PM downplays Musk tweet fuss
Eight key cave divers return to UK, Belgium
Prime Minister Prayut Chan-o-cha has urged the media to stop "dramatising" a tweet by American space entrepreneur Elon Musk involving a mini-submarine donated for the rescue of the Wild Boars football team, which some media reported the rescue chief describing as ''not practical.''
"Even though their equipment is technologically sophisticated, it's unfit for our mission," Phayao governor Narongsak Osotthanakorn, who headed the rescue bid, said at a press conference on Tuesday morning before the last of the 12 boys and their football coach were brought out of Tham Luang cave in the evening.
Responding to a tweet by BBC News (World) quoting Mr Narongsak, Mr Musk later tweeted: "The former Thai provincial governor [described inaccurately as "rescue chief"] is not the subject matter expert. That would be Dick Stanton, who co-led the dive rescue team."
Gen Prayut said on Wednesday that Mr Musk showed him the equipment when they met at Chiang Rai airport. He thanked Mr Musk for his help, the premier said.
"His equipment will definitely be useful in several other situations. In Thailand, it may not be able to pass through some narrow passageways.... Stop dramatising," Gen Prayut said.
On Tuesday, the founder and CEO of SpaceX, The Boring Company and Tesla tweeted pictures from Tham Luang cave and wrote, "Just returned from Cave 3. Mini-sub is ready if needed. It is made of rocket parts & named Wild Boar after kids' soccer team. Leaving here in case it may be useful in the future. Thailand is so beautiful."
On Sunday, Mr Musk tweeted, "Got more great feedback from Thailand. Primary path is basically a tiny, kid-size submarine using the liquid oxygen transfer tube of Falcon rocket as hull. Light enough to be carried by 2 divers, small enough to get through narrow gaps. Extremely robust."

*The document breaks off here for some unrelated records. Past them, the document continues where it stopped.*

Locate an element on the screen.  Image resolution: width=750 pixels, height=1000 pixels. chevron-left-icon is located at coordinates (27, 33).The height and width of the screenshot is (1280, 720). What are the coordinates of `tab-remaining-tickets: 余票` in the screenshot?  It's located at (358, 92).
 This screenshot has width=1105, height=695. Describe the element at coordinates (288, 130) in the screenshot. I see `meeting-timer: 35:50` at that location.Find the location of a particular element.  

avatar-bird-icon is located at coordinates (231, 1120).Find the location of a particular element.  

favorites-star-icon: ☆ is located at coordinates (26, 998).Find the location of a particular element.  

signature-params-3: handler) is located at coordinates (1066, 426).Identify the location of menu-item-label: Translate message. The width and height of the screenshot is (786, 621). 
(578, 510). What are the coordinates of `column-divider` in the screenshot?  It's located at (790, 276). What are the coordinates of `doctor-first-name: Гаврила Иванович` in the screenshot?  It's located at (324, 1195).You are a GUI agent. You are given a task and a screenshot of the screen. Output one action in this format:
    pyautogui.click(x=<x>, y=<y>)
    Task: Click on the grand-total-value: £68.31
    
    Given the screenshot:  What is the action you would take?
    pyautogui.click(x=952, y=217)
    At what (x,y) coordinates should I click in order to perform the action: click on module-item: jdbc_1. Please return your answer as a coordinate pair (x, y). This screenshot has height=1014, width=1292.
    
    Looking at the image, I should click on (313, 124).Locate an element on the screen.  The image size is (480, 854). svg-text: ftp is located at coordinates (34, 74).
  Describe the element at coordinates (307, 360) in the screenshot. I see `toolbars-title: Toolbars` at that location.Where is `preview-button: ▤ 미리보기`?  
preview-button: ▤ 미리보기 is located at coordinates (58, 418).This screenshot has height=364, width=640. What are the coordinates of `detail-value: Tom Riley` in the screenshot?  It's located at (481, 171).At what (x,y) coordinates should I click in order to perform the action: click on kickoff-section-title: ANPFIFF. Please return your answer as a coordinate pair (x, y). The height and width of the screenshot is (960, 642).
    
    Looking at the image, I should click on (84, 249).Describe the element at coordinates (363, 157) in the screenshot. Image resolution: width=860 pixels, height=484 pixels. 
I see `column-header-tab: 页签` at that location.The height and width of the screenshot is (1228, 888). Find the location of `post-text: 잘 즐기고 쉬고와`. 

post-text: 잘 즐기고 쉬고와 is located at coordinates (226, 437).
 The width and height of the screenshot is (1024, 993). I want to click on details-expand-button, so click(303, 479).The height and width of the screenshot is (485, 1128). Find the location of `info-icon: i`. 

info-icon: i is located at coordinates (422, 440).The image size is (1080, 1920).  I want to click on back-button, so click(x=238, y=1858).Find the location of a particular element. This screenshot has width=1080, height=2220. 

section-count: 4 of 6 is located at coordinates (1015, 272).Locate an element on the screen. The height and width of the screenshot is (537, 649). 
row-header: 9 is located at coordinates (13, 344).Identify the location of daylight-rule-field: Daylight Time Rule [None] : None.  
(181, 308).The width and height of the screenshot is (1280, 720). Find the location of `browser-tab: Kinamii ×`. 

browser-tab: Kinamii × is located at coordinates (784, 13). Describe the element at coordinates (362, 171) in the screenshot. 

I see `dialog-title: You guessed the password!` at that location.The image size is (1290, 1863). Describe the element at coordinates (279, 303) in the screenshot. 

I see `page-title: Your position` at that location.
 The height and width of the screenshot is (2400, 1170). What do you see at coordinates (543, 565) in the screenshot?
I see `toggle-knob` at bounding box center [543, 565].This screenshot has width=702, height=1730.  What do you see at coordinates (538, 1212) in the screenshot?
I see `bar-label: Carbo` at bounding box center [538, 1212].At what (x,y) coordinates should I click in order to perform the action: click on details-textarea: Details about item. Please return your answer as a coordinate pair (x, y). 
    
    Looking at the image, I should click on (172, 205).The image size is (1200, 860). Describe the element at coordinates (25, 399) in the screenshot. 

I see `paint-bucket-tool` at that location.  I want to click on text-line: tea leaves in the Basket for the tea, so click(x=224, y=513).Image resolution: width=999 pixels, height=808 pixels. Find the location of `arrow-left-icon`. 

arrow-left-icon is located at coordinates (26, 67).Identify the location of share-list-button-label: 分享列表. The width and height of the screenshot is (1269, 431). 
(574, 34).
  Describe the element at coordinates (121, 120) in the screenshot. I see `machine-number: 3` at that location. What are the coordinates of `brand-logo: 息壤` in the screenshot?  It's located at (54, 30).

He also posted a video clip of the mini-submarine being tested in a pool in Los Angeles on Monday, prior to its delivery.
After Twitter user @MabzMagz asked the tech tycoon on July 4 if he could assist in the rescue in any way, @elonmusk replied, "I suspect that the Thai govt has this under control, but I'm happy to help if there is a way to do so."
"Great news that they made it out safely. Congratulations to an outstanding rescue team!," tweeted the space expert after the Wild Boars were extracted on Tuesday.
Mr Musk visited Tham Luang on the weekend and was taken inside the cave by the rescue team. He ended his Thailand visit by saying he had donated the mini-submarine "in case it may be useful in the future. Thailand is so beautiful."
Mr Narongsak on Wednesday officially announced an end to the rescue operation which he dubbed "Mission Possible" after the 12 boys and their coach were brought out safely from the cave.
"The lessons learnt are not for only Thailand, but for the world. Children will be taught about the dangers and it will also serve as a lesson for agencies," Mr Narongsak said.
He also described former Navy Seal Saman Gunan, who died from a lack of oxygen on July 6 during the rescue mission, as "the real hero".
Mr Narongsak also extended his condolences to Australian doctor Richard Harris who found out his father had died after helping with the rescue mission.
Thanya Nethithammakul, director-general of the Department of National Parks, Wildlife and Plant Conservation, said efforts will be made to restore the ecology of Tham Luang cave and surrounding forest areas, with a budget of 42 million baht, with plans to also develop it into a tourist spot.
Weerasak Kowsurat, the tourism and sports minister, said he would himself see off eight key divers from Britain and Belgium, who were mostly booked to fly back to their home countries Wednesday and Thursday.
He said he would give certificates and gifts as initial offerings to these divers for their contribution.
These divers left their work behind and rushed to Thailand when asked to be on the front line of the rescue mission, he said.
Thai Navy Seals have released a video clip on their Facebook/ThaiSEAL account, dubbed 'The operation the world never forgets', showing how the extraction of the 12 boys and their football coach from Tham Luang cave was successfully achieved. (Photo from the video)
"They [the divers] are going back now after being tired out from the task taking loads of their equipment. We will facilitate their travel back until they reach their destinations," said Mr Weerasak.
One of the divers who went home Wednesday was John Volanthen, one of the two British diving experts who found the trapped boys deep inside the cave on July 2.
The Comptroller General's Department said it will give 495,000 baht to the family of former Navy Seal Saman.
Of the sum, 45,000 baht will be used for his funeral rites and the rest given to his family, said Suttirat Rattanachot, the department's chief.